Copy out the first line of the listing and every line after it, exactly, until you have copied the line containing "Image resolution: width=1501".

┌─ Record extracts

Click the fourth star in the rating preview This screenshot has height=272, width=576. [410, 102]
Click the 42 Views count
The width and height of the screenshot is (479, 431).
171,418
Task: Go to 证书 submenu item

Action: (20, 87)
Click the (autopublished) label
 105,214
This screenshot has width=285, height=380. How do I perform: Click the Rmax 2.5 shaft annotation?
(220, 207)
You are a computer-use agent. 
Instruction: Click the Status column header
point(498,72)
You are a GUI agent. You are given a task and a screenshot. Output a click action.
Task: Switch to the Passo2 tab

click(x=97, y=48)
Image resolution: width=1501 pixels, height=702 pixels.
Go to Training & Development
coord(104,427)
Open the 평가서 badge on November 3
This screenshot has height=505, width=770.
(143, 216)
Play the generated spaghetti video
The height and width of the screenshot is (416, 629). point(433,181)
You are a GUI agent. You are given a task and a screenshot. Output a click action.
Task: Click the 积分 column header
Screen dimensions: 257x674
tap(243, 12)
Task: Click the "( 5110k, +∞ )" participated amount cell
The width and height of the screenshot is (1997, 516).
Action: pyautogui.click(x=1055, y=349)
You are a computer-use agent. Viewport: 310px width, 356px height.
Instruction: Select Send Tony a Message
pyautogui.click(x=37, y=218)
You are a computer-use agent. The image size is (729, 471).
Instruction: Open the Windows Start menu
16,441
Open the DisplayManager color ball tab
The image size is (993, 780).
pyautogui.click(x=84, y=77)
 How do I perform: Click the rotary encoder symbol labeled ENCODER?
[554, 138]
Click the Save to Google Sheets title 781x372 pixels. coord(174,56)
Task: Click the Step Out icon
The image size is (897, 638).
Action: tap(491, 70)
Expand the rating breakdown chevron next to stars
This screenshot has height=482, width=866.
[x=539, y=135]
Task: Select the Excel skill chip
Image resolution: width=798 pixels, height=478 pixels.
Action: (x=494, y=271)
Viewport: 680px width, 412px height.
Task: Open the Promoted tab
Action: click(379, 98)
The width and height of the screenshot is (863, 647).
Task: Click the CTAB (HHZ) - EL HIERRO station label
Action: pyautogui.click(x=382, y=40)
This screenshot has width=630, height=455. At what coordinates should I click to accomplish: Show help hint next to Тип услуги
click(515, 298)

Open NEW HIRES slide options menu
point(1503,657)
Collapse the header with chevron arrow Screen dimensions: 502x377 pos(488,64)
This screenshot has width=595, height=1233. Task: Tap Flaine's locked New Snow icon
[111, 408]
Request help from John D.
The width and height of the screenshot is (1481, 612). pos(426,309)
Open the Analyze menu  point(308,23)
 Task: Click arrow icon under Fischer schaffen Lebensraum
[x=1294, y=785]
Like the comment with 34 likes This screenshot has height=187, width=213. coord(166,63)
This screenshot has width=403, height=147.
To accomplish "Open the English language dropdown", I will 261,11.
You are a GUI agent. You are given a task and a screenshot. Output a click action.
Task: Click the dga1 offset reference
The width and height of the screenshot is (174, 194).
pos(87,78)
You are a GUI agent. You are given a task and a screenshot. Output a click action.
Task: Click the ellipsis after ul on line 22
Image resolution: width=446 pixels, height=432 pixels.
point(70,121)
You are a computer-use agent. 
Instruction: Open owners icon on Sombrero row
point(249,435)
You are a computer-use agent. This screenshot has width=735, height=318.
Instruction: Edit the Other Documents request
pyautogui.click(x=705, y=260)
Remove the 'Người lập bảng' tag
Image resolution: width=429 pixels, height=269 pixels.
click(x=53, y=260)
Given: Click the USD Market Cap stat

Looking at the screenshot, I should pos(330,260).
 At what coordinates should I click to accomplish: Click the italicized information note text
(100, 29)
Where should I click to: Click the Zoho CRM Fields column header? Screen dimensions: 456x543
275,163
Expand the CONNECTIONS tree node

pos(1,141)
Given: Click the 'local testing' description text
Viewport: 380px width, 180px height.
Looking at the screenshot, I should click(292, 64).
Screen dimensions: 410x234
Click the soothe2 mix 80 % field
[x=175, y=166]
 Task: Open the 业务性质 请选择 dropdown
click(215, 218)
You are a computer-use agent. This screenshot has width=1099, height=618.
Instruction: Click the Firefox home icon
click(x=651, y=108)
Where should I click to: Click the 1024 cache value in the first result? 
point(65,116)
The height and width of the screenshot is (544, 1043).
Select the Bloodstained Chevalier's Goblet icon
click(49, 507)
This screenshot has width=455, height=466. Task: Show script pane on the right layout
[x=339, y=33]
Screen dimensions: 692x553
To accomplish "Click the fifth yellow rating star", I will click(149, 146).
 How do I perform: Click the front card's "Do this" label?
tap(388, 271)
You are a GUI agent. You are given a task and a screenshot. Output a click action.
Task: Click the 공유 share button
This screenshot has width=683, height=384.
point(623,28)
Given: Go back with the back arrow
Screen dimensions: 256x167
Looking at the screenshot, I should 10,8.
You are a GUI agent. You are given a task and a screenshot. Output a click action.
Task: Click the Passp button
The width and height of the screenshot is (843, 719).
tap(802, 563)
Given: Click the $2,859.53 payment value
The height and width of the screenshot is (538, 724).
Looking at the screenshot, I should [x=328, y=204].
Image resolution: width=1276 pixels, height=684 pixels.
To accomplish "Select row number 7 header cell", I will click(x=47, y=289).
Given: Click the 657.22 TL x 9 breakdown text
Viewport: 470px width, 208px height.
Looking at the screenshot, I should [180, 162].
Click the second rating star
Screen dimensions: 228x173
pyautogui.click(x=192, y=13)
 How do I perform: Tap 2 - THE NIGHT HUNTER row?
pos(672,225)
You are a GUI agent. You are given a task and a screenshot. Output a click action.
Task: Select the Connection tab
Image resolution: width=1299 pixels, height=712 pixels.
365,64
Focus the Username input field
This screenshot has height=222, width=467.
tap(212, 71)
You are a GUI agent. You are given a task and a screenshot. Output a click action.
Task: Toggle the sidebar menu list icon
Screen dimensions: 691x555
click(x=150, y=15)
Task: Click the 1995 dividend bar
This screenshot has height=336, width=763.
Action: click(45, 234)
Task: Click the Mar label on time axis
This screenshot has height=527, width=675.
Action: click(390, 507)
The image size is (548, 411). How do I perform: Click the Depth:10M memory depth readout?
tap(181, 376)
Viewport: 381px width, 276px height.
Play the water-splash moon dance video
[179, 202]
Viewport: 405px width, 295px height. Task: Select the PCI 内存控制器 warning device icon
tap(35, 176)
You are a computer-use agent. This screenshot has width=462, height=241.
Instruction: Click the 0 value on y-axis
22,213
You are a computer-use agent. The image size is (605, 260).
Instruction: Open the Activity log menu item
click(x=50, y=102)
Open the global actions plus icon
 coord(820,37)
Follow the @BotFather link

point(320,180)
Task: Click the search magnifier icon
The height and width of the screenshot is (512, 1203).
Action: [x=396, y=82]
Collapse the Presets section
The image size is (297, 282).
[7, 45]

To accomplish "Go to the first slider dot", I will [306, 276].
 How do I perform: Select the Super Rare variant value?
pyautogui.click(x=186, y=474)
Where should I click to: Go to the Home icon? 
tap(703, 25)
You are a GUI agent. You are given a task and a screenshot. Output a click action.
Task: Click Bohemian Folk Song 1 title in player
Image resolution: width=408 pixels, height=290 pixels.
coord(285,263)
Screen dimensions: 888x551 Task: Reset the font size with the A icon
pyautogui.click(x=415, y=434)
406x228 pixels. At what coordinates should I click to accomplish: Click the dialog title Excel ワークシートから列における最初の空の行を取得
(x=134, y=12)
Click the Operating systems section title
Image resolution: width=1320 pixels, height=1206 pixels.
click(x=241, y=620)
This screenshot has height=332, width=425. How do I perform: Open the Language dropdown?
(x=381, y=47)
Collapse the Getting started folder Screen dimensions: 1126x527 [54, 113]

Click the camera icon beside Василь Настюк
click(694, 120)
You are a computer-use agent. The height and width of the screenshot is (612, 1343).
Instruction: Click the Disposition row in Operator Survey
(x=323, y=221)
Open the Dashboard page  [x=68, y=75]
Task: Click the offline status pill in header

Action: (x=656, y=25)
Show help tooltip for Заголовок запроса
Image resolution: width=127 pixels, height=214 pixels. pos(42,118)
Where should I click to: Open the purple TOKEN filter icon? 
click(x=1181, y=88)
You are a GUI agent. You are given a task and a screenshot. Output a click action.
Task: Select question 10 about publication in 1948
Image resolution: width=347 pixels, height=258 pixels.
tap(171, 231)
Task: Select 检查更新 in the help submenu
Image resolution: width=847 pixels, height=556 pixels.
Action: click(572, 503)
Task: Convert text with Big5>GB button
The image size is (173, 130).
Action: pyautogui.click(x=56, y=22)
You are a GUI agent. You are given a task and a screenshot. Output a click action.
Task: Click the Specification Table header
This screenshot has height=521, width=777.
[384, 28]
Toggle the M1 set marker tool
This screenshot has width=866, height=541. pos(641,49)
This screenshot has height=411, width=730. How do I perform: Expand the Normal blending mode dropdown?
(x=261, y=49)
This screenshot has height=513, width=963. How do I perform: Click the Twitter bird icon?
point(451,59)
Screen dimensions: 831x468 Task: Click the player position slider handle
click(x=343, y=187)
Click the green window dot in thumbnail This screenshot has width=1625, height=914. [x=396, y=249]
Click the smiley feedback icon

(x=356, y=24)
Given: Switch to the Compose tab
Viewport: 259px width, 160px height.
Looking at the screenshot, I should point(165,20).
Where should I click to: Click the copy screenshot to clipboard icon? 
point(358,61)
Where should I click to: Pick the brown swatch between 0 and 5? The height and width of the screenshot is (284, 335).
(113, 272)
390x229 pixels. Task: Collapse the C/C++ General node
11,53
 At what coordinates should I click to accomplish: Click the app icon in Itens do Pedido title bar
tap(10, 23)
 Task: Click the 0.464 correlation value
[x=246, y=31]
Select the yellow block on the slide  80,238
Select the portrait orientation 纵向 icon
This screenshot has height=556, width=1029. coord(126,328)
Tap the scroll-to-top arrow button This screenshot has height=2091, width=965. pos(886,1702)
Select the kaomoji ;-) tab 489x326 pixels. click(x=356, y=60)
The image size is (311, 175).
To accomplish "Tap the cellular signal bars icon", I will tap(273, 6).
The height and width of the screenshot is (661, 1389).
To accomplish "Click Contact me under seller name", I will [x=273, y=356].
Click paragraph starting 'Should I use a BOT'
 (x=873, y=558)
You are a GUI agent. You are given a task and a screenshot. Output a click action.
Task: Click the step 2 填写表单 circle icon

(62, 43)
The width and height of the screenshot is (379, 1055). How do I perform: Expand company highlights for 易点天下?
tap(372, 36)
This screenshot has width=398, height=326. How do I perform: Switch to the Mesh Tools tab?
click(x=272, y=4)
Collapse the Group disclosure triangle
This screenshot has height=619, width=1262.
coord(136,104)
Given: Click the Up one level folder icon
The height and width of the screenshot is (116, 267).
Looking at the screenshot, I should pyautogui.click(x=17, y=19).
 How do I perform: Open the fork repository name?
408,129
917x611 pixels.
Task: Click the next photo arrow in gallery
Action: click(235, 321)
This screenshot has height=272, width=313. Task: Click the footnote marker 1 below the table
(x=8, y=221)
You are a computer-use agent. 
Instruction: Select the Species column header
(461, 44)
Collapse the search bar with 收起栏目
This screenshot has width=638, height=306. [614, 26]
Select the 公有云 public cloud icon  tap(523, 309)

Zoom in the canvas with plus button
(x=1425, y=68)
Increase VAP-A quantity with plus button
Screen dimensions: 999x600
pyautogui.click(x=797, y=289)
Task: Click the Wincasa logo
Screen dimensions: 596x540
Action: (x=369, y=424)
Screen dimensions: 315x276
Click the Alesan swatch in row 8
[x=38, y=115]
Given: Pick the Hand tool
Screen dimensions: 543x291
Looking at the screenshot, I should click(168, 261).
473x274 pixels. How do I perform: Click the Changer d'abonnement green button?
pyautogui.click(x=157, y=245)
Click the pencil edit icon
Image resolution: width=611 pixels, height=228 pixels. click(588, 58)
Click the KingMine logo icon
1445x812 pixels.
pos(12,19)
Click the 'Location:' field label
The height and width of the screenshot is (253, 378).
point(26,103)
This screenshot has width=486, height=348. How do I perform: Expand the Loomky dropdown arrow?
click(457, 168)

└─

**Task solution:**
Click the fourth star in the rating preview This screenshot has height=272, width=576. [410, 102]
Click the 42 Views count
The width and height of the screenshot is (479, 431).
171,418
Task: Go to 证书 submenu item

Action: (20, 87)
Click the (autopublished) label
 105,214
This screenshot has width=285, height=380. How do I perform: Click the Rmax 2.5 shaft annotation?
(220, 207)
You are a computer-use agent. 
Instruction: Click the Status column header
point(498,72)
You are a GUI agent. You are given a task and a screenshot. Output a click action.
Task: Switch to the Passo2 tab

click(x=97, y=48)
Image resolution: width=1501 pixels, height=702 pixels.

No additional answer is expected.